Task instructions: All lines from the one that has "Reply to Charlotte Donavanik's tweet" onward to the end of the records below are to be returned exactly; pictures are to be skipped.

Extracted data:

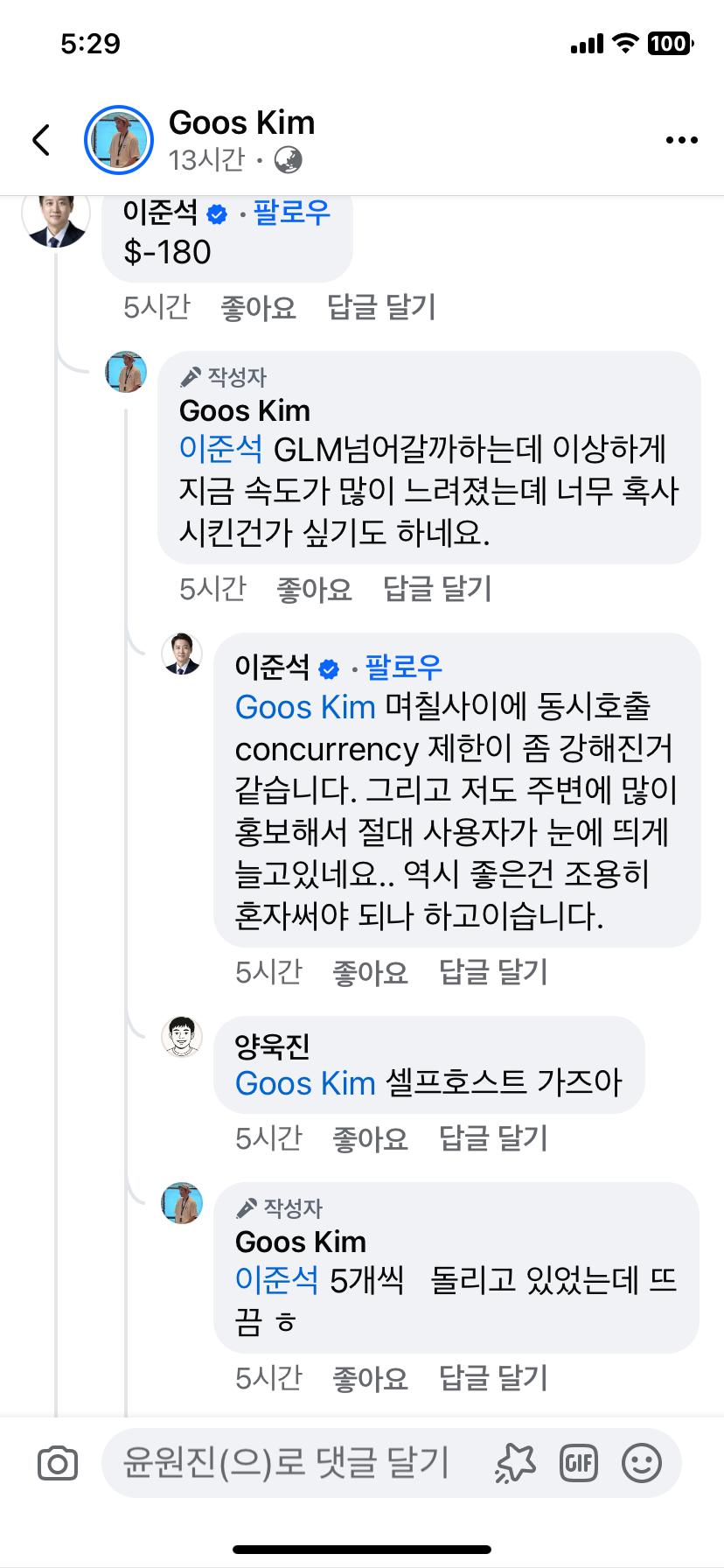Like the concurrency 제한 reply
Image resolution: width=724 pixels, height=1568 pixels.
pyautogui.click(x=370, y=972)
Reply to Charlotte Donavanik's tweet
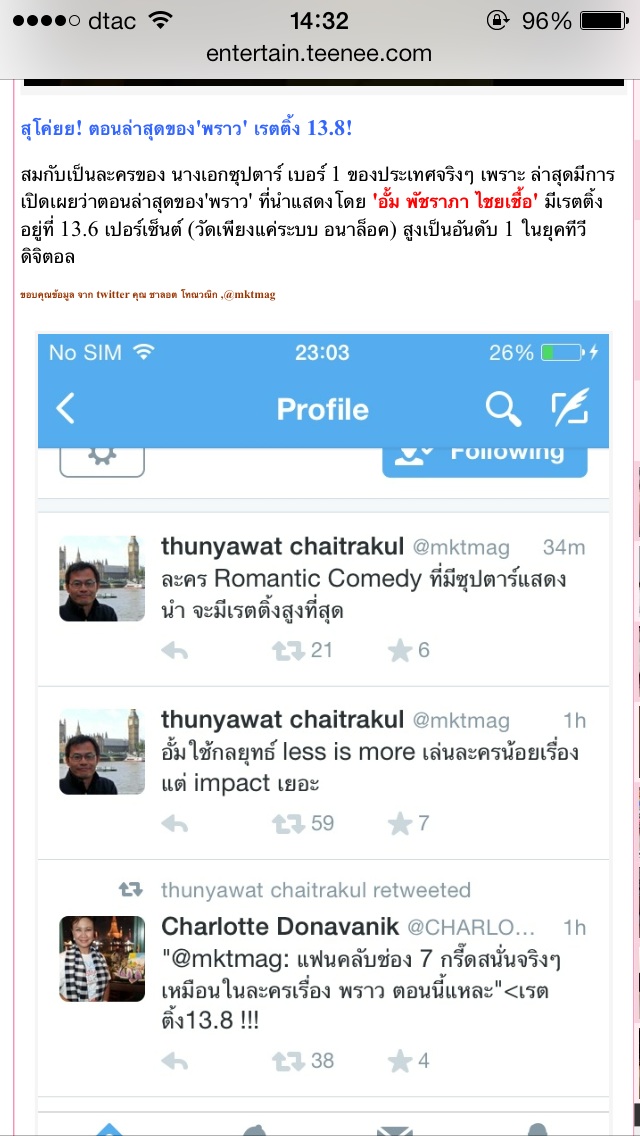Viewport: 640px width, 1136px height. (x=175, y=1062)
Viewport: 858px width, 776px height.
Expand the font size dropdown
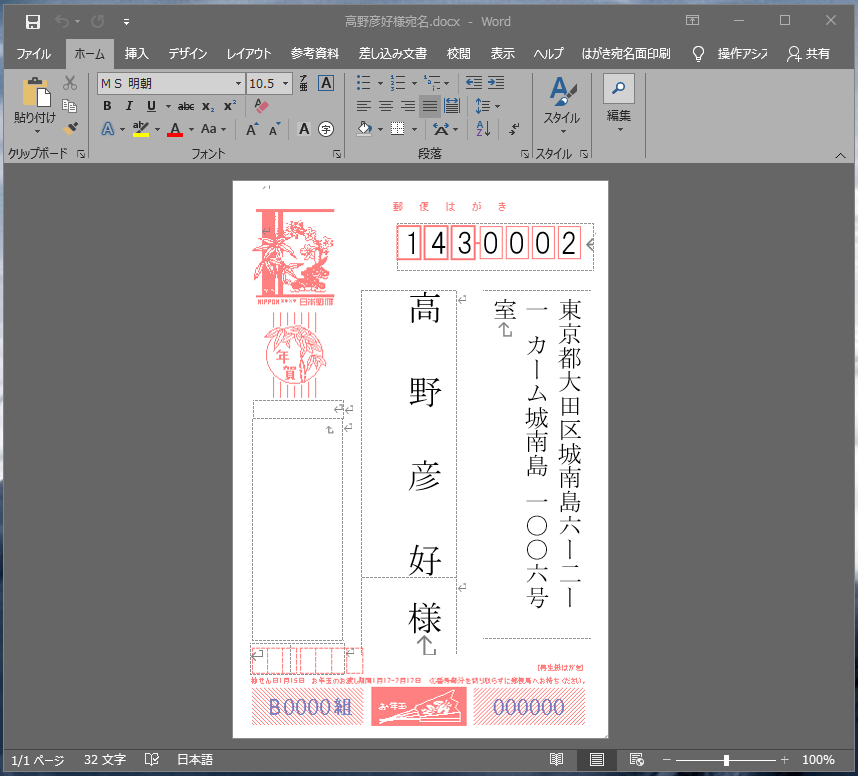point(285,82)
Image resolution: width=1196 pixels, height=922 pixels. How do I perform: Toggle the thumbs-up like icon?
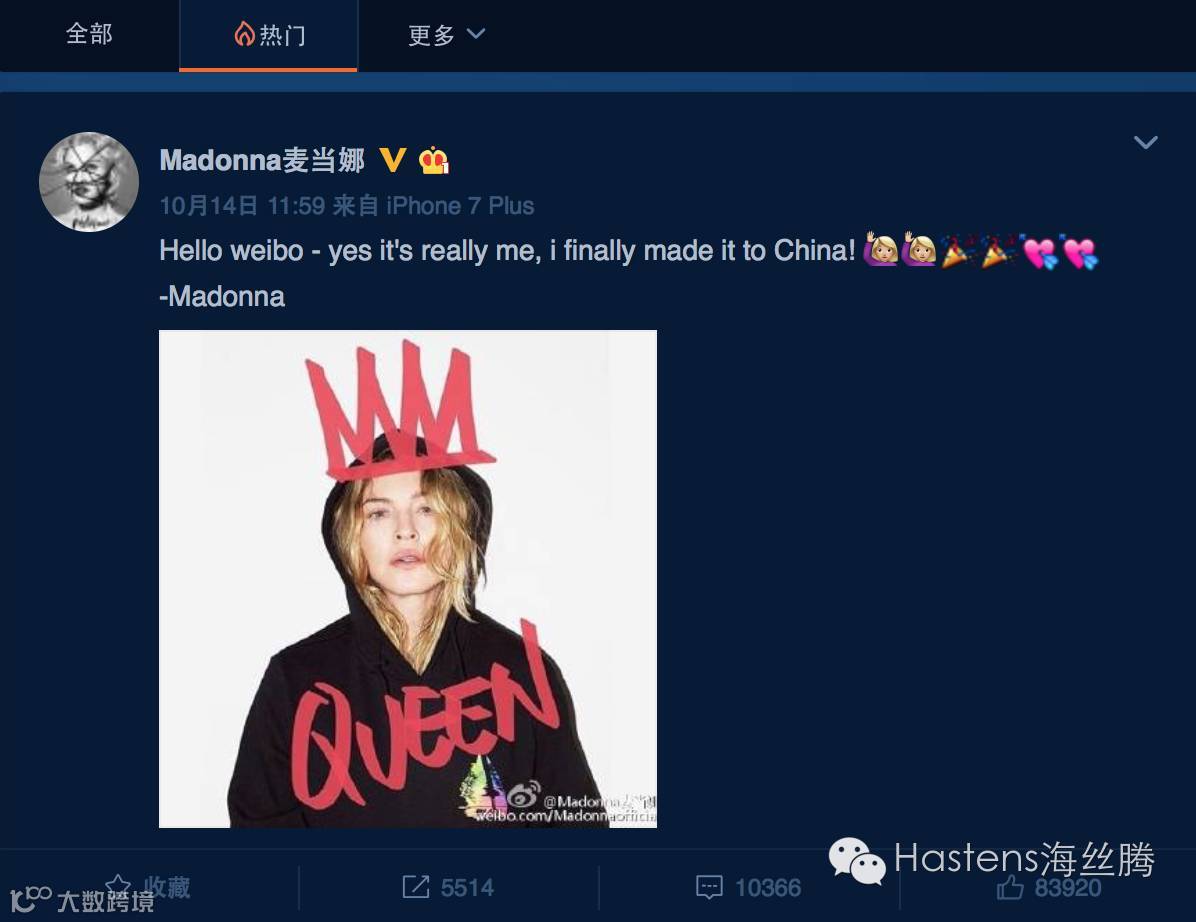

Solved problem:
Reply to Charlotte Donavanik's tweet
Viewport: 640px width, 1136px height. (x=175, y=1062)
Viewport: 858px width, 776px height.
Expand the font size dropdown
point(285,82)
Image resolution: width=1196 pixels, height=922 pixels. How do I perform: Toggle the thumbs-up like icon?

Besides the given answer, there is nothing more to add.